Aujourd'hui, le premier est devenu le Premier secrétaire du Parti Socialiste, le deuxième est actuellement député PS de la 10ème circonscription de l'Essonne, quand le troisième est Secrétaire d'État chargé des relations avec le Parlement. La majorité en place est donc bien placée pour le savoir : les manifestations étudiantes sont aussi d’efficaces générateurs de jeunes premiers prêts à se lancer dans de longues carrières politiques. Bruno Juillard, président de l’Unef au moment de la crise du CEP, aujourd’hui premier adjoint au maire de Paris chargé de la Culture, ne peut lui non plus dire le contraire.  

Grève générale en 68

Remontons jusqu’à Mai 68, véritable symbole de la lutte étudiante. D’abord enclenchées par une jeunesse parisienne en mal de liberté, les protestations, superposées au mouvement ouvrier, finiront par plonger la France dans un état de grève générale jamais égalé. Ce mercredi 9 mars, aux côtés des organisations de jeunesse, défileront des syndicats de la SNCF, de la RATP, la CGT-Air France, la fédération CGT des services publics (fonctionnaires territoriaux), la CGT-Commerce, Sud-PTT, une intersyndicale des praticiens hospitaliers ou encore la Snes-FSU, premier syndicat de l'enseignement secondaire. Cela risque de faire du monde.
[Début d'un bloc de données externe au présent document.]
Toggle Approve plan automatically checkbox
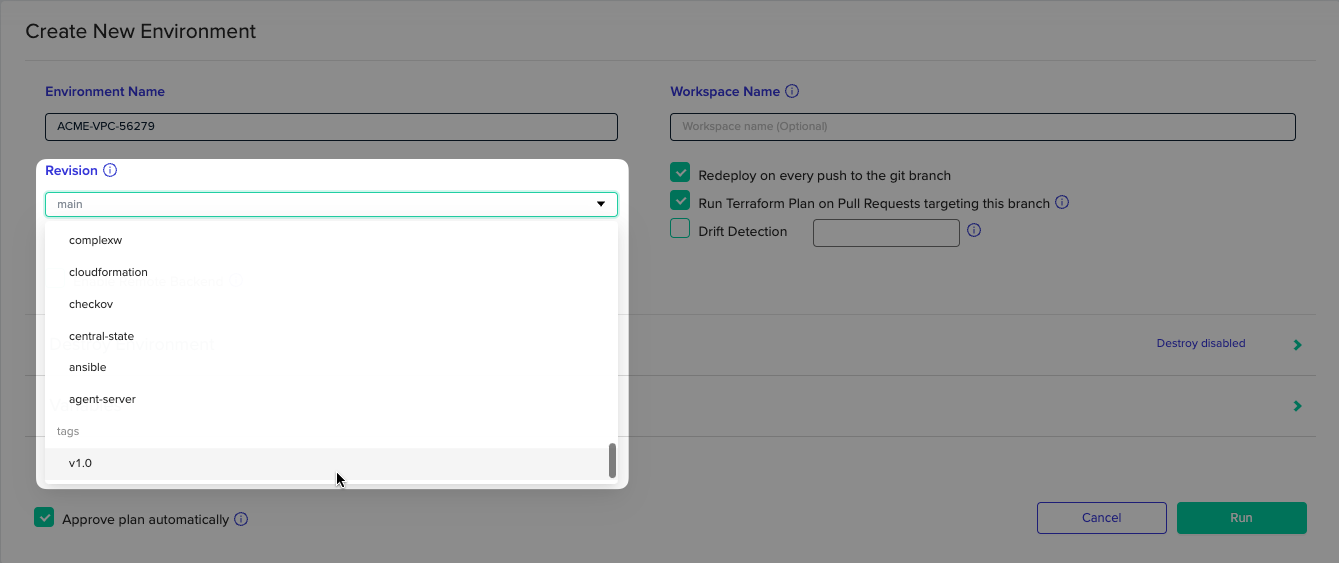The height and width of the screenshot is (563, 1339). (44, 518)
"Un certain nombre d'ingédients est effectivement réuni pour inquiéter le gouvernement, qui traverse une phase politiquement et socialement fragile à près d'un an des présidentielles. Néanmoins, on ne peut pas encore affirmer avec certitude que ce mouvement aura d'aussi lourdes conséquences que les crises de 1986, du CIP ou du CPE", poursuit Robi Morder. Les ingrédients sont là. Reste donc aux étudiants à réussir leur recette.